### SET PROBLEM
Count the lines in the entries below that contain the word "what". Reply with the number only.

### DATA FOR THIS TASK
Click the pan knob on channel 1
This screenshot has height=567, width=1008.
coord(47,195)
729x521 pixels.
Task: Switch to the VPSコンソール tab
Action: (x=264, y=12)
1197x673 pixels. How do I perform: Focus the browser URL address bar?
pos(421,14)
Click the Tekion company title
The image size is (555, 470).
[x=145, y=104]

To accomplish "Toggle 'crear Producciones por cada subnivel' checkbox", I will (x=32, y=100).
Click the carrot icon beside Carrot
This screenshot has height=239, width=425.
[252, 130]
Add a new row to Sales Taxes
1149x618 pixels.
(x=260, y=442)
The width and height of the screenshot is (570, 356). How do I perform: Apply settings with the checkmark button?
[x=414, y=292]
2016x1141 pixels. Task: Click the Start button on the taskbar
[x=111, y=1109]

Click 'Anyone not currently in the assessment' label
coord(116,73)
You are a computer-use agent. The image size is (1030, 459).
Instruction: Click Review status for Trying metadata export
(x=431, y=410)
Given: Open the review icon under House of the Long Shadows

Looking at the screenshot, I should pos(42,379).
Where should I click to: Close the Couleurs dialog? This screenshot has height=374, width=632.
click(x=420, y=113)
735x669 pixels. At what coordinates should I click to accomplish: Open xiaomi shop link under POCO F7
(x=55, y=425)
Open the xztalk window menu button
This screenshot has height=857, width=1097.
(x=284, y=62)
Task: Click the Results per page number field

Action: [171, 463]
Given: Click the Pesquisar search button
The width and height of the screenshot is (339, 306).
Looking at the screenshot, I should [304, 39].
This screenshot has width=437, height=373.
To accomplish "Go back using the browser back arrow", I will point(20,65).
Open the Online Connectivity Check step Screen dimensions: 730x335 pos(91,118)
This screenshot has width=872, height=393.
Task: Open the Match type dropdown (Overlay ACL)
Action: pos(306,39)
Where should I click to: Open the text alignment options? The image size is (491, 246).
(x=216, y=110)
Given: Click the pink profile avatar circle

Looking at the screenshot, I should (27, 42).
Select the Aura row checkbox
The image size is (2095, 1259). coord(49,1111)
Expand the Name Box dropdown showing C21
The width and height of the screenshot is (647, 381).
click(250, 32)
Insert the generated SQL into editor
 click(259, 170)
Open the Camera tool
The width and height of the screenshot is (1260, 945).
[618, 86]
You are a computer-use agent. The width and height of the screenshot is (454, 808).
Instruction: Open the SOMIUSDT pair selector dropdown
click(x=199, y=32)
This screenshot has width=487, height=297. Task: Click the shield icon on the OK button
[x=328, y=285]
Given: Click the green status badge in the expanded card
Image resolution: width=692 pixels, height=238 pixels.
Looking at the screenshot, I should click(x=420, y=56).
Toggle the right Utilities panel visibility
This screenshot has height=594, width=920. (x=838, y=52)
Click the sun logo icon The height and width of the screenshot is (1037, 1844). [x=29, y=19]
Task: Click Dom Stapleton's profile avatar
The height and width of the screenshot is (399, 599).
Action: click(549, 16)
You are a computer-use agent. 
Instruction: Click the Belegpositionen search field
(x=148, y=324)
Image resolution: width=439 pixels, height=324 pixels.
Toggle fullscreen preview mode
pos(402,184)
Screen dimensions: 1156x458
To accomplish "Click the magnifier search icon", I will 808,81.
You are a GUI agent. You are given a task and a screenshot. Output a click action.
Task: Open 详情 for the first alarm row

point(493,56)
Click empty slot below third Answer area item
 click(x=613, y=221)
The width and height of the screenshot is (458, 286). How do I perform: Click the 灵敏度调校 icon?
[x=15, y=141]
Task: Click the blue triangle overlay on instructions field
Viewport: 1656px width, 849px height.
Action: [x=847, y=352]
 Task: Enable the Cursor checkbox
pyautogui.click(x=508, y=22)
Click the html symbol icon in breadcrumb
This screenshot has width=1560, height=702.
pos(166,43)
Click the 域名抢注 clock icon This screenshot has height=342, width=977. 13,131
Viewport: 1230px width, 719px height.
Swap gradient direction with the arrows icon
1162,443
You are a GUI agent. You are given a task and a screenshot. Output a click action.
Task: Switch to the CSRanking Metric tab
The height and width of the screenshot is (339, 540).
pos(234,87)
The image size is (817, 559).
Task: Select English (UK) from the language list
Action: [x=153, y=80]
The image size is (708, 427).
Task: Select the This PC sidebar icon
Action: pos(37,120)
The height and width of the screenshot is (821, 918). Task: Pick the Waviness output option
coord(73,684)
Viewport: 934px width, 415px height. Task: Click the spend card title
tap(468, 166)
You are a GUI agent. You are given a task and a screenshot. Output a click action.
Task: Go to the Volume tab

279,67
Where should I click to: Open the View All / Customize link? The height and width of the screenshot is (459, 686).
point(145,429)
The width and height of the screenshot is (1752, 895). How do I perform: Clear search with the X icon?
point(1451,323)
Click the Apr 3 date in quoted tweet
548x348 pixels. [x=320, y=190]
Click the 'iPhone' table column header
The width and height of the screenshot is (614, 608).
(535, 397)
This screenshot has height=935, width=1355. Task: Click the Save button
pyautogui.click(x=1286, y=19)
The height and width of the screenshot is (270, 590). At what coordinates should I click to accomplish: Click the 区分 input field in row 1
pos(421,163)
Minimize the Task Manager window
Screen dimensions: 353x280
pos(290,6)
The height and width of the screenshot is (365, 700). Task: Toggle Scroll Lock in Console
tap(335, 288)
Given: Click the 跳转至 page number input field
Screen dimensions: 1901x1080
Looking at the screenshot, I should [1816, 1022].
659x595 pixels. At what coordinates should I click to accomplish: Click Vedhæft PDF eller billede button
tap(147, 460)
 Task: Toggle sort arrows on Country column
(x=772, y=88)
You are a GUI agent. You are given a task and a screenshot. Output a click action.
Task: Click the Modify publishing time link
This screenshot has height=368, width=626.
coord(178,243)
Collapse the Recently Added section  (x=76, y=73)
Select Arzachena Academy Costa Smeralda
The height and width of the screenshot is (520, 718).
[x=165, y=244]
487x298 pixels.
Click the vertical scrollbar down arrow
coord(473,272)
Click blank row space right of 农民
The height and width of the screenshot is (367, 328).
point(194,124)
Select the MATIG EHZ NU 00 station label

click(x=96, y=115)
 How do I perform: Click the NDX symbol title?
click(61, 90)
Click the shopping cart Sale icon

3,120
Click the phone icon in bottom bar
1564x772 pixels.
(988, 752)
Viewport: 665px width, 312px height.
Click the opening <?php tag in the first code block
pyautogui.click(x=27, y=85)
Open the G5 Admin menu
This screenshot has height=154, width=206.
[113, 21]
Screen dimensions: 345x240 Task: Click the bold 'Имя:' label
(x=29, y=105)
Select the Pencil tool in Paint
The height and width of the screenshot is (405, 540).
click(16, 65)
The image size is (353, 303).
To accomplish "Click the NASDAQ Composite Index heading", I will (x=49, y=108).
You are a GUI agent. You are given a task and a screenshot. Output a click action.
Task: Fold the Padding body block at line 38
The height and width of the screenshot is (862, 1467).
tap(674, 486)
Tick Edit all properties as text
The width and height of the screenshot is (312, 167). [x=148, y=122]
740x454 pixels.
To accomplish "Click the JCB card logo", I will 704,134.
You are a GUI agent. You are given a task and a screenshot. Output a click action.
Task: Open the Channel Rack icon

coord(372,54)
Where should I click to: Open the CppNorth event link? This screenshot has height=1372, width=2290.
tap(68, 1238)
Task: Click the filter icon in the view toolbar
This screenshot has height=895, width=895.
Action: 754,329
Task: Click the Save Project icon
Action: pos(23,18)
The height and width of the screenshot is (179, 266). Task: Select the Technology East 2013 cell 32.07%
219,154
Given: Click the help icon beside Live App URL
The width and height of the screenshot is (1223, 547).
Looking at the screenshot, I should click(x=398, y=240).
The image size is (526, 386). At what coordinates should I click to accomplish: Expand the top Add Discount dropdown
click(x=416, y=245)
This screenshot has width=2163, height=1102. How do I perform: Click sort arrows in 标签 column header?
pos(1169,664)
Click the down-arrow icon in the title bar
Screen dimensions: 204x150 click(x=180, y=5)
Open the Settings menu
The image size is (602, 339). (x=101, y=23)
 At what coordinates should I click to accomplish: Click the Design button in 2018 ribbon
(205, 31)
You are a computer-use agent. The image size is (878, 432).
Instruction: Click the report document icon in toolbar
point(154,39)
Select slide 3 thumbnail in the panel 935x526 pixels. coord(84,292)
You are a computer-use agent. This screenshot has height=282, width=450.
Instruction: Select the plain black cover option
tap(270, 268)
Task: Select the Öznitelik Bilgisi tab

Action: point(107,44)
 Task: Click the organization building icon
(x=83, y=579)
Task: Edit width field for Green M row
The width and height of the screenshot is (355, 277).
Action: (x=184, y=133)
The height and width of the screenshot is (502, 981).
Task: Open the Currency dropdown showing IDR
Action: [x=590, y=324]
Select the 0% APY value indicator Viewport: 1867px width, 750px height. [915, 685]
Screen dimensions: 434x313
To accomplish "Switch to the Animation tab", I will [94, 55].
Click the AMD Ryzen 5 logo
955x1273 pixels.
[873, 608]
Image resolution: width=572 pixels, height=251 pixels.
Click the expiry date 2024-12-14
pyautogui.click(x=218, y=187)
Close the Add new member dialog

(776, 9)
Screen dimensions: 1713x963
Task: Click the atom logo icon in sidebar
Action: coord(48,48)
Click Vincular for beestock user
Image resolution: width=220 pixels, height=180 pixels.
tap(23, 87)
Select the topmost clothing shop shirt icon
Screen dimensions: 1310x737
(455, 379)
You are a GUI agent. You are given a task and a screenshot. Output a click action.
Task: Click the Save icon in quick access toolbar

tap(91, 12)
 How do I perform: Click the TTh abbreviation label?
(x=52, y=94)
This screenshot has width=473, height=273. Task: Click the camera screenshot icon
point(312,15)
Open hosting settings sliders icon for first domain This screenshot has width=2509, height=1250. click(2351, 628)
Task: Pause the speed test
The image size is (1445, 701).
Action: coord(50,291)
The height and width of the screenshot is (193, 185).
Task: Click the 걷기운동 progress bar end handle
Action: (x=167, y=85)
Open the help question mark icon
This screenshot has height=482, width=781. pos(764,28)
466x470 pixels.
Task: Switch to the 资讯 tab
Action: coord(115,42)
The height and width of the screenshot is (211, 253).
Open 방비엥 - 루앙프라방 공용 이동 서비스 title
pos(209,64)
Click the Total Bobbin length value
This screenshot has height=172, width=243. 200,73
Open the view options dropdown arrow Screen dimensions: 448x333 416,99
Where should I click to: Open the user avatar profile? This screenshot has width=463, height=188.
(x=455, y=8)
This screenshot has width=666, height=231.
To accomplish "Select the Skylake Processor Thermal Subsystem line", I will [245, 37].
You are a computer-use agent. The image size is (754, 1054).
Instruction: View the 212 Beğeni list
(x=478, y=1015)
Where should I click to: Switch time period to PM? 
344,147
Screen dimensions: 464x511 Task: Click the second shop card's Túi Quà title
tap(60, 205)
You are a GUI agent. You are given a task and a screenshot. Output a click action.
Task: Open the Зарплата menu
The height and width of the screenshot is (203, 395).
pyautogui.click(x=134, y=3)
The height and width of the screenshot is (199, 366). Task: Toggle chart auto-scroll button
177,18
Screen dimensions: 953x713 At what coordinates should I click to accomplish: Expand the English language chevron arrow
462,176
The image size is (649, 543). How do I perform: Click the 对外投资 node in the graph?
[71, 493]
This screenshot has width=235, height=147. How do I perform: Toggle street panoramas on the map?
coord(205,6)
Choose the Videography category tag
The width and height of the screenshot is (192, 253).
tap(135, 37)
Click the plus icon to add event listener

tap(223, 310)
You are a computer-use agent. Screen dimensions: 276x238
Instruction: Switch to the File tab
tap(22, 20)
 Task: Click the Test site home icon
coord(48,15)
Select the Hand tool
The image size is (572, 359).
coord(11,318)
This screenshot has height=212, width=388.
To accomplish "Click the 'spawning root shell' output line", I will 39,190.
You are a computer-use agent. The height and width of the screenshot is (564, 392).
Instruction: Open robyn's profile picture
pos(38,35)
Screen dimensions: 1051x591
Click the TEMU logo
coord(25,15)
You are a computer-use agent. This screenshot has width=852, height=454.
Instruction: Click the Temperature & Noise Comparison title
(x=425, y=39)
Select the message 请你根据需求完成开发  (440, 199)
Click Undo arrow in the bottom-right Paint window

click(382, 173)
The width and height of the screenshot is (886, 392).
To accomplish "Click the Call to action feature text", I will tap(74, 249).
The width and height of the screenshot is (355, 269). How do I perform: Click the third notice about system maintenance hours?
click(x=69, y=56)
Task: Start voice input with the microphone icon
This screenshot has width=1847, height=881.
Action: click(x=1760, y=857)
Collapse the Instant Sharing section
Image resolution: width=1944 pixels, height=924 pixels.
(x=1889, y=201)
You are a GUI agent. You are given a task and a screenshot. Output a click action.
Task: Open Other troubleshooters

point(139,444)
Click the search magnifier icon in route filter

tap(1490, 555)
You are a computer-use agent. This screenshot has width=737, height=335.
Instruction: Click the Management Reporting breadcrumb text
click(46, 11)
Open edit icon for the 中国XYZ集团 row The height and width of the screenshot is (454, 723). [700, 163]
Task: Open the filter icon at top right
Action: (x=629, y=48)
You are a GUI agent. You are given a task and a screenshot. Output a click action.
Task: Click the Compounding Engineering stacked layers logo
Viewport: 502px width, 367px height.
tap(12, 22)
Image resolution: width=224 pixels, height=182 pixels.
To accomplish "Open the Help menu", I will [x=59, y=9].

### THE SOLUTION
6